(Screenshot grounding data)

☆ ☆ ☆ ☆ ☆

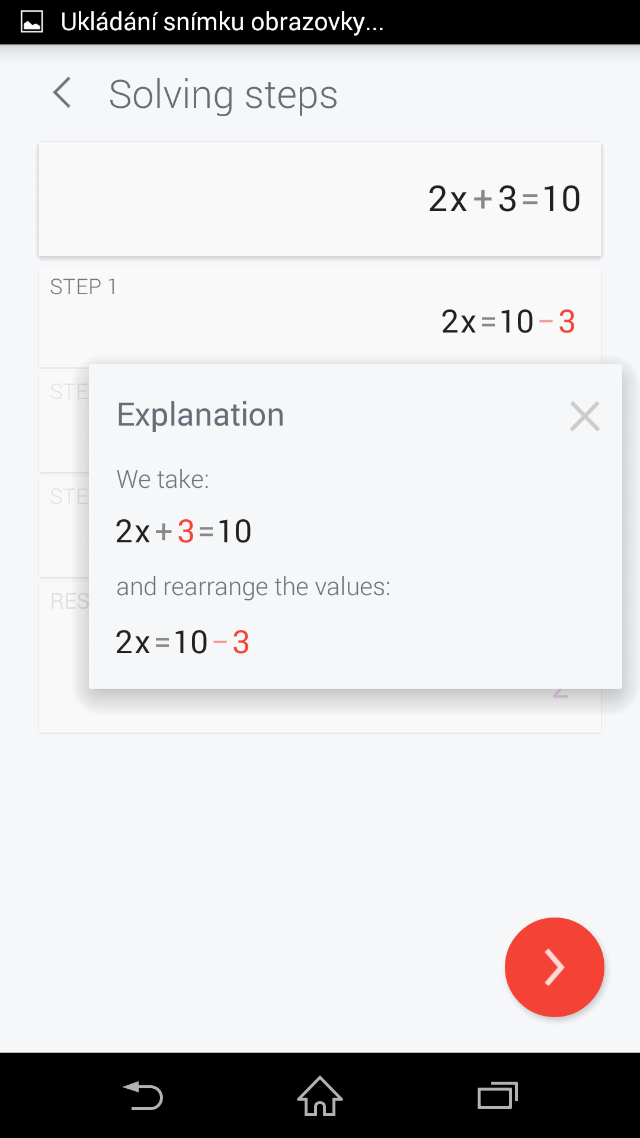Select the equation 2x=10-3 in STEP 1
This screenshot has height=1138, width=640.
tap(508, 321)
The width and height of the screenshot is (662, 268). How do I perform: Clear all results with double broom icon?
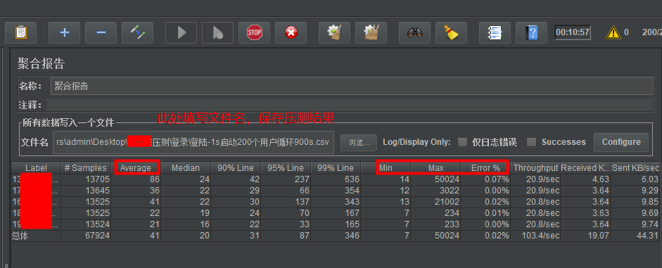[371, 32]
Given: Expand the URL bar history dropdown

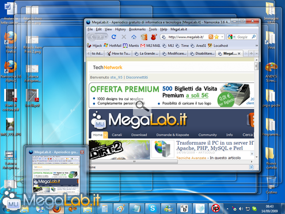Looking at the screenshot, I should 222,37.
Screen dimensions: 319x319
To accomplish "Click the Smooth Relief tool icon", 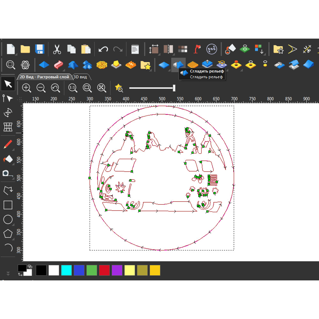I will click(x=178, y=65).
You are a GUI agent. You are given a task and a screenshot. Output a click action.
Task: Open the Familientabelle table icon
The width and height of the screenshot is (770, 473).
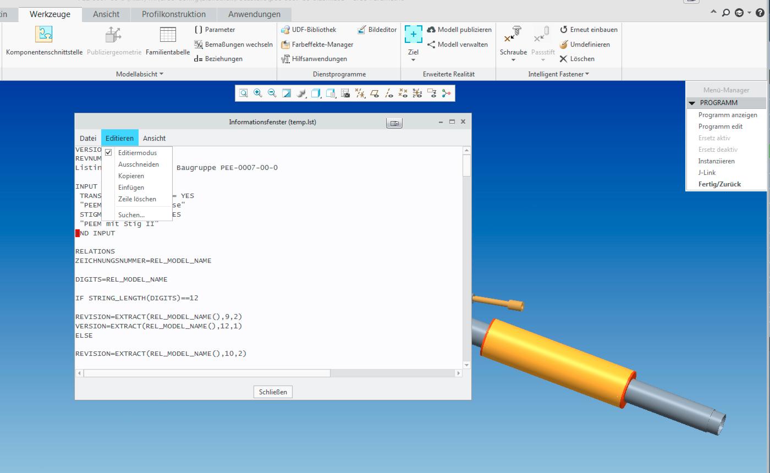168,41
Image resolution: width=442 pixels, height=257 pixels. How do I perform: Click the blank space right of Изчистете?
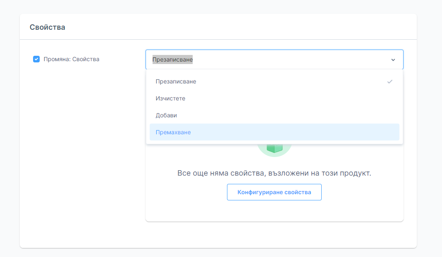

☆ ☆ ☆ ☆ ☆

_THE PROBLEM_: Take the line that contains "The width and height of the screenshot is (770, 473)." and every line after it to the end of the records above; quote them exactly, leaving out the pictures.

_THE ANSWER_:
The width and height of the screenshot is (770, 473).
168,41
Image resolution: width=442 pixels, height=257 pixels. How do I perform: Click the blank space right of Изчистете?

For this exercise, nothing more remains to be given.